• **What to produce**: Output, word for word, the lines of this listing that fall between the line with "The height and" and the line with "Task: Select History from the menu", counting both of those lines, and no others.
___ Data for review
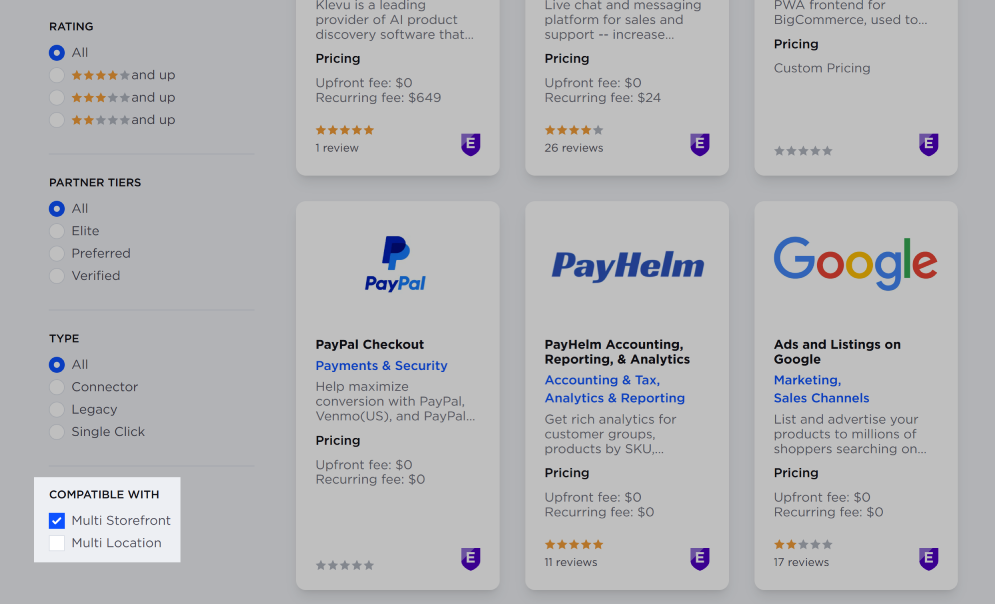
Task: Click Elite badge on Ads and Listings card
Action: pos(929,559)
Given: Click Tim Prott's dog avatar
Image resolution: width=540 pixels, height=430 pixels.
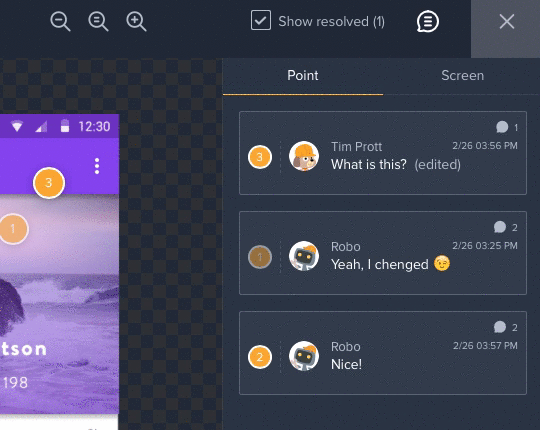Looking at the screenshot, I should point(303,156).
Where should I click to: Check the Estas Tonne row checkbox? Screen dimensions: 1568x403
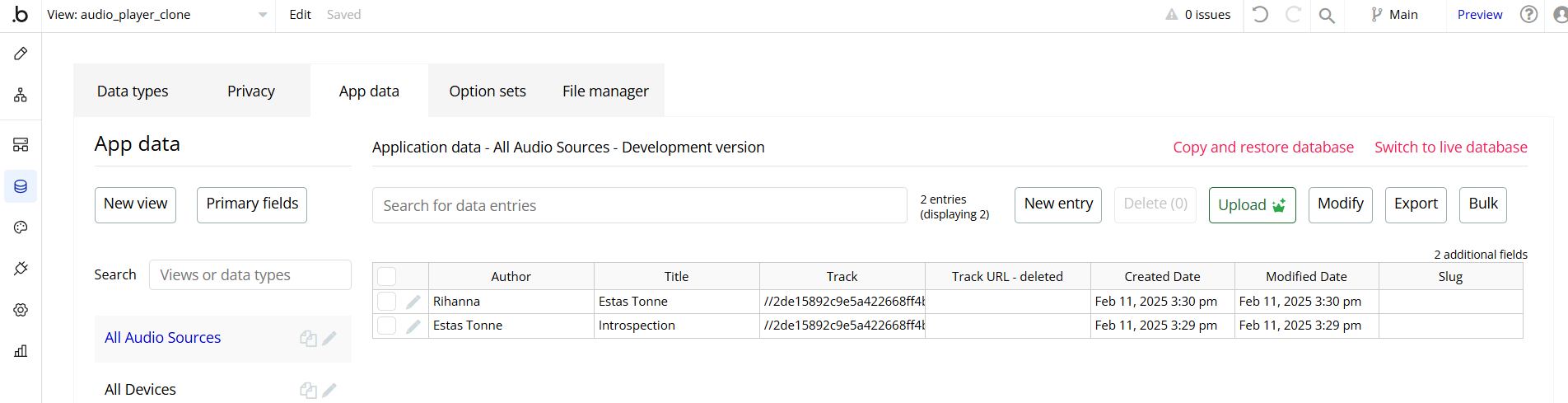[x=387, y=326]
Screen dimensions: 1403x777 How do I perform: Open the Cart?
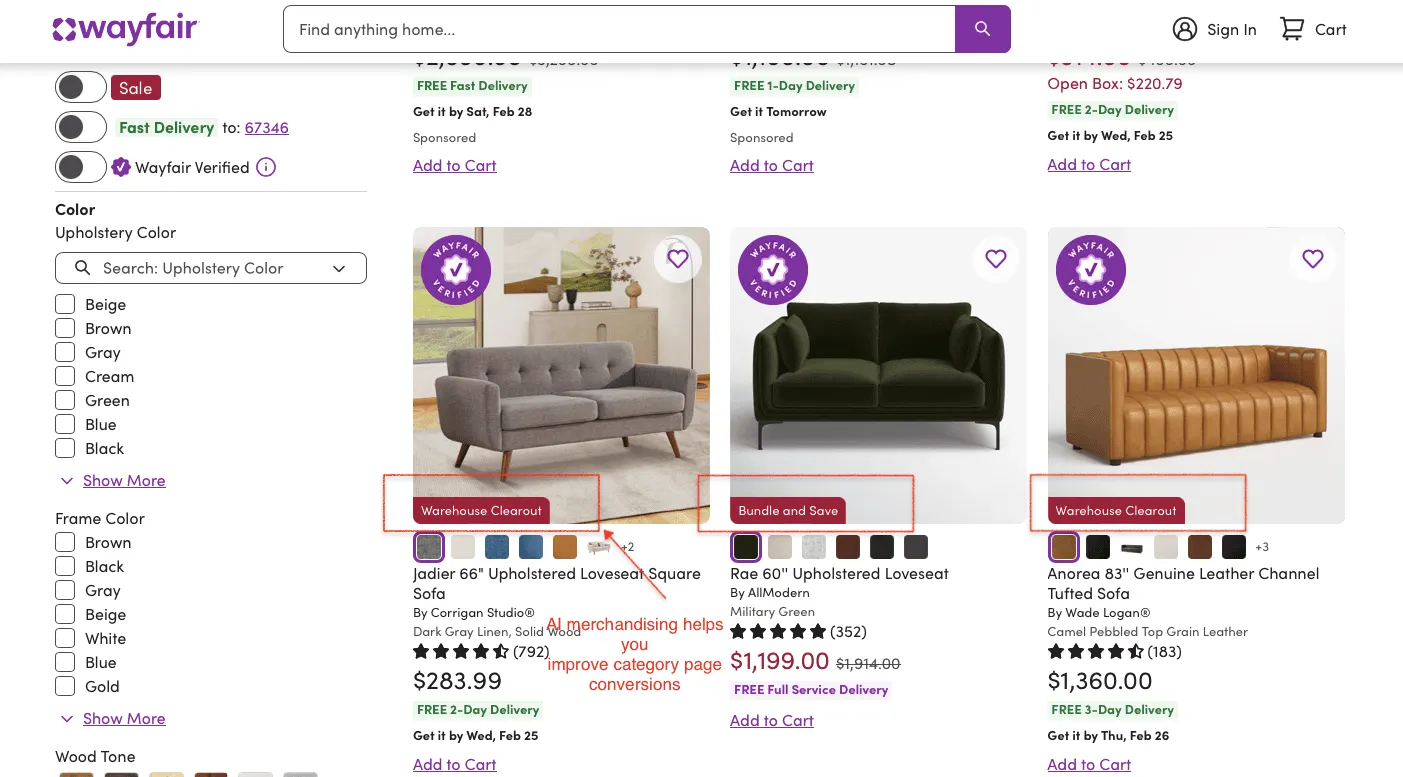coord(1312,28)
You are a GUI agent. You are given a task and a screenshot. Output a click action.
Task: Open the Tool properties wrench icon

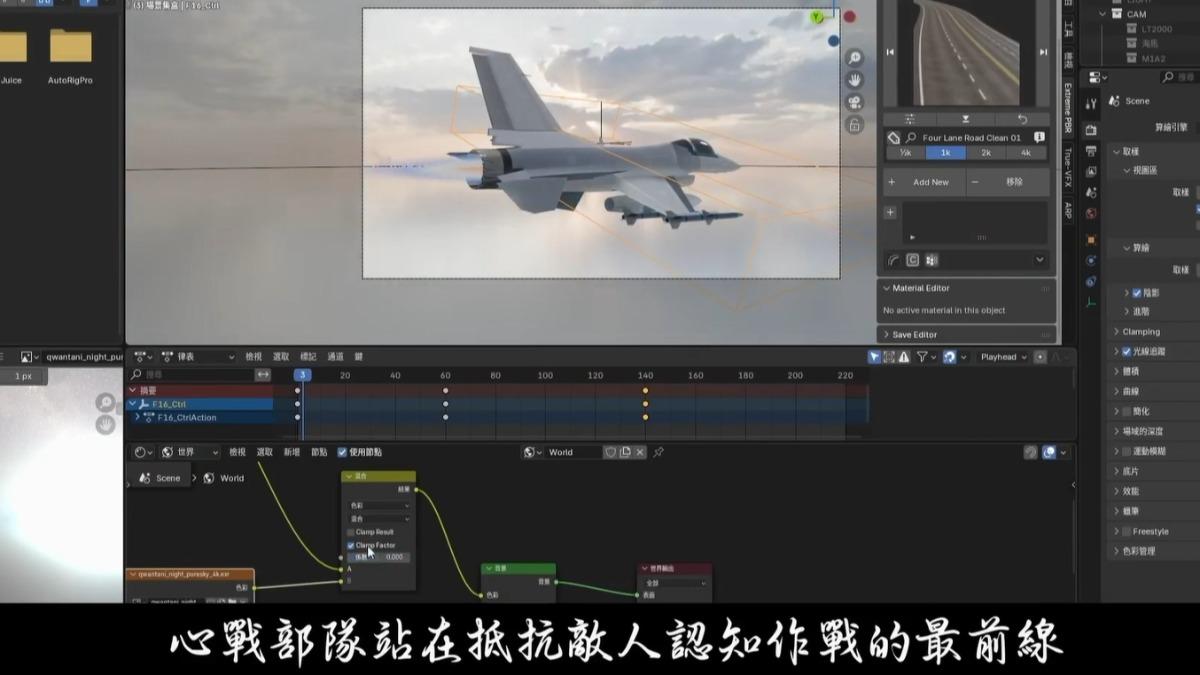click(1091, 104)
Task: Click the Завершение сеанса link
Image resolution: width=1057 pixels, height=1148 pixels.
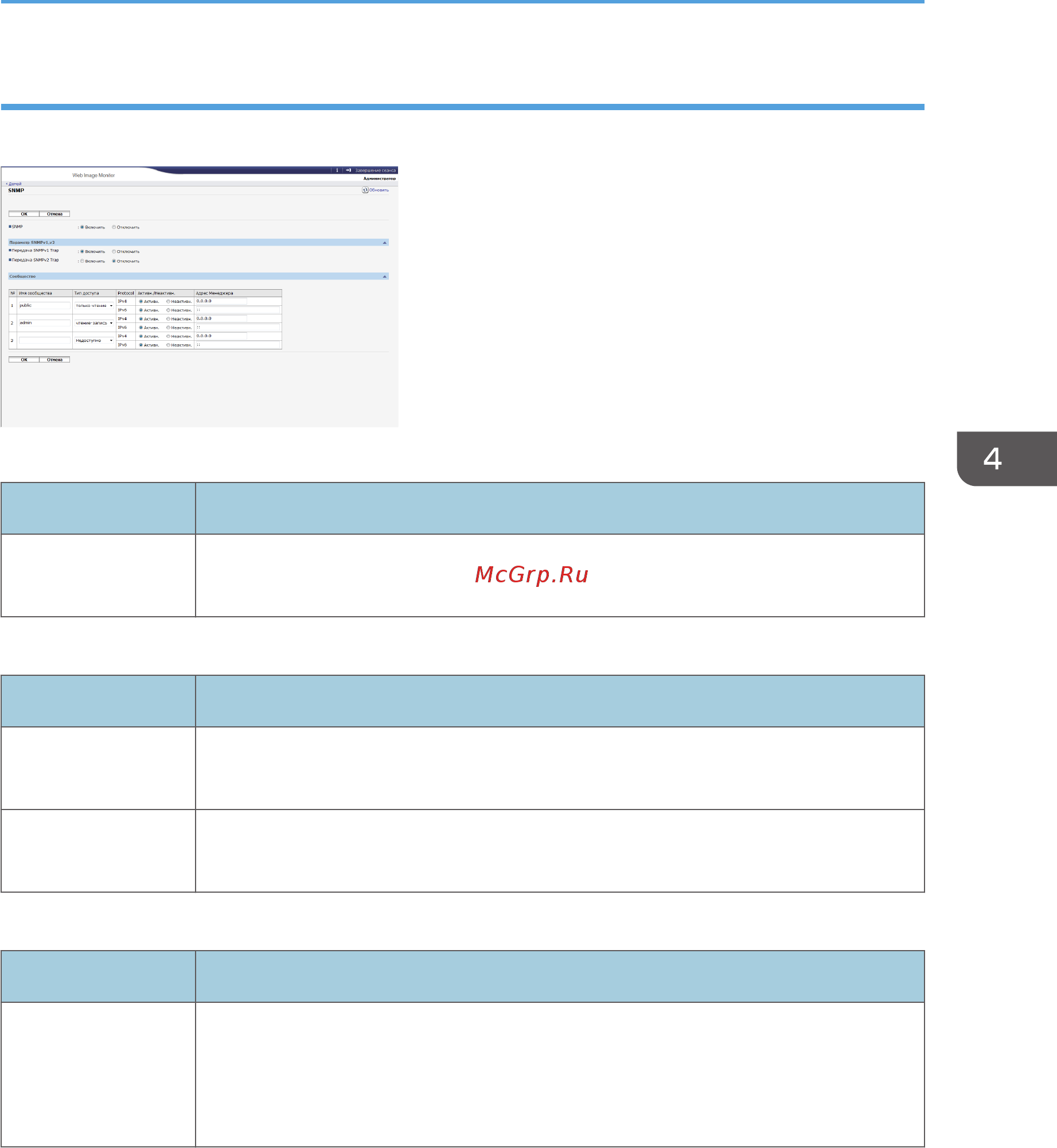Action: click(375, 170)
______
___ Data for review
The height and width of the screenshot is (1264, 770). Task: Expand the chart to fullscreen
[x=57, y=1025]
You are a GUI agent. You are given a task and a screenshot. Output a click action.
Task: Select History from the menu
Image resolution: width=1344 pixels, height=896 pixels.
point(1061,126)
______
• **Finished exercise**:
The height and width of the screenshot is (1264, 770). Task: Expand the chart to fullscreen
[x=57, y=1025]
You are a GUI agent. You are given a task and a screenshot. Output a click action.
Task: Select History from the menu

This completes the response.